The first factor is trends in age-specific prevalence rates of chronic diseases and disabilities. Prevalence rates declined during the 20th century, and the rate of decline has increased in recent years, from about 1 percent per year between 1910 and 1980 to about 2 percent per year by the end of the century. Advances in health care have clearly contributed to the decline in prevalence rates, though it is difficult to determine what share of the decline is due to health care versus other factors such as improved nutrition.
To determine whether declines in age-specific prevalence rates will reduce health care expenditures, it is necessary to weight the existence of a particular chronic disease by the cost of treating it, which generally rises with age. The author shows that the financial burden of health care per capita (relative health care costs) rises slowly in the 50s and then accelerates at a faster and faster rate in each successive decade. The financial burden at ages 85 and above is 6 times higher than that at ages 50-54 and nearly twice as high as that at ages 75-79.
The critical question is what is likely to happen to the relative burden of health care over the next generation. One possibility is that the curve will shift downward, which would occur if prevalence rates declined by the same rate at all ages. A second possibility is that the curve will shift to the right, which would occur if the average age of onset of chronic conditions were delayed, say by five years.

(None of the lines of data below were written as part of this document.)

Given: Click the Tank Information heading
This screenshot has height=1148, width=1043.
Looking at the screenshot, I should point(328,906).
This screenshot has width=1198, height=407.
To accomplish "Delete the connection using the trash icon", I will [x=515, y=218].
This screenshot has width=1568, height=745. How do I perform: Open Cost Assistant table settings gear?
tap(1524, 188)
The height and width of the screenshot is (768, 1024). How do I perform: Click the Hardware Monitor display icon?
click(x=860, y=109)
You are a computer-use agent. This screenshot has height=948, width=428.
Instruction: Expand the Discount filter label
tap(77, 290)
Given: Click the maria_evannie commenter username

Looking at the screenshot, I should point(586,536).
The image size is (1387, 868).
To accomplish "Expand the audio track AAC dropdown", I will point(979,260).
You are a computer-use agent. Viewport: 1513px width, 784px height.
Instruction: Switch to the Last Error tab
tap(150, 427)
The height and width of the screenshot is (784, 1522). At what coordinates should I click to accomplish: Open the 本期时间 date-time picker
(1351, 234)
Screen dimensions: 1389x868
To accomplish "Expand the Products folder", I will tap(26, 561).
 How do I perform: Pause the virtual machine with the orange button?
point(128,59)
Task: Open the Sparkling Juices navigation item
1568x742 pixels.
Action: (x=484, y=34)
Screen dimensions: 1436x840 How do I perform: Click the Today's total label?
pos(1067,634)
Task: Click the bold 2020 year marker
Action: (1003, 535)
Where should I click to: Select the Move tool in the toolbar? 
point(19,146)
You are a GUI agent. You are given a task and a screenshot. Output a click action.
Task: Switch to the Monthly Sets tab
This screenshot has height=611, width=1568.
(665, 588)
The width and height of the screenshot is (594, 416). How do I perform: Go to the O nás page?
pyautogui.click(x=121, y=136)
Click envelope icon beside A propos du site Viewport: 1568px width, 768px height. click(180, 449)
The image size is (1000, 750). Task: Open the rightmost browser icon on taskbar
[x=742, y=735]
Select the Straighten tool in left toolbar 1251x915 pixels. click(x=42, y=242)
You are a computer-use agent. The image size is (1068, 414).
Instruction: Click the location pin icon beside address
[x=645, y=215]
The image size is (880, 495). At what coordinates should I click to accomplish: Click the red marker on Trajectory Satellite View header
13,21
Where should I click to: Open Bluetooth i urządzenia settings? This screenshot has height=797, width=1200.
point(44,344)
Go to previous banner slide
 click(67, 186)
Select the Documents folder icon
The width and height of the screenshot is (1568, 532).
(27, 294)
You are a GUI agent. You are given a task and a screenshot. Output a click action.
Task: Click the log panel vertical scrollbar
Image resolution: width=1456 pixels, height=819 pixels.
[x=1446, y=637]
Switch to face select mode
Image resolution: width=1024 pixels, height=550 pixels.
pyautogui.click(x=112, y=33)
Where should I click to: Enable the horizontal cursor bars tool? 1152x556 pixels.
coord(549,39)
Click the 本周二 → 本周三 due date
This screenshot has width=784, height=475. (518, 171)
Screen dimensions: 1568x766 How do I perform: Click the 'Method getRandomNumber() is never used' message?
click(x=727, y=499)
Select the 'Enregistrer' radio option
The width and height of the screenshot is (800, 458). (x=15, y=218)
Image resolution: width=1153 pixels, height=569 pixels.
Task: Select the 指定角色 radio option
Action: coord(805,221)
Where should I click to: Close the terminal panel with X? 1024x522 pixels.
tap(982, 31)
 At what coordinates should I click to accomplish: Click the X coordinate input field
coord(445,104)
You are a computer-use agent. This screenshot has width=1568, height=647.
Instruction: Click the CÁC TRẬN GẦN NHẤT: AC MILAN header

Recent epidemiological studies support the latter theory. Moreover, when the author graphs relative Medicare expenditures by years until death, he finds that costs rise sharply in the last two years before death and that this pattern has remained unchanged over the past two decades. These findings suggests that the delay in the onset of chronic diseases is not likely to reduce health care expenditures- individuals will have more years in good health, but when they do eventually become ill they will incur large medical expenses.
Next, the author examines trends in life expectancy. Many experts predict that increases in life expectancy in the 21st century will be much lower than in the 20th - for example, the U.S. Census Bureau predicts an increase of 13 years this century, versus 30 to 40 years in the last century. One reason for the relatively low projection is the view that reductions in death rates under age 5 offer the best opportunity for large increases in life expectancy, and these rates are already very low in the U.S.
Yet as the author notes, other arguments point to a larger increase. Record life expectancy, the highest life expectancy experienced by any country at each point in time, has risen by 2.4 years per decade for women (and 2.2 years for men) over the past 160 years. If this trend were to continue, female life expectancy in the U.S. in 2070 would be between 92.5 and 101.5 years, substantially higher than what many predict. The accelerating decline in chronic disease prevalence and favorable changes in body size (such as the decline in waist-to-hip ratio, which measures abdominal fat) also suggest that gains in life expectancy in this century will be fairly large.
A third factor affecting future health care costs is the increase in the share of the population over age 65. As per capita health expenditures rise with age, the aging of the population will lead to an increase in health care expenditures. However, the author argues that this will be only a minor factor in the rise in health care costs over the coming decades.
A more significant factor is likely to be the rise in demand for health care that comes with rising incomes. The author calculates the long-term income elasticity of demand for health care to be 1.6. Applying this figure to projections of U.S. income growth implies that health care expenditures will rise from about 15 percent of GDP today to 29 percent of GDP in 2040. This increase isn't necessarily a bad thing if the value of the health gains that result from these higher expenditures is greater the expenditures themselves, as several recent studies suggest.
The author concludes, "Public policy should not be aimed at suppressing the demand for health care. Expenditures on health care are driven by demand, which is spurred by income and by advances in biotechnology that make health interventions increasingly effective. Just as electricity and manufacturing were the industries that stimulated the growth of the rest of the economy at the beginning of the 20th century, health care is the growth industry of the 21st century."
The author acknowledges funding from the National Institute on Aging (P01 AG10120).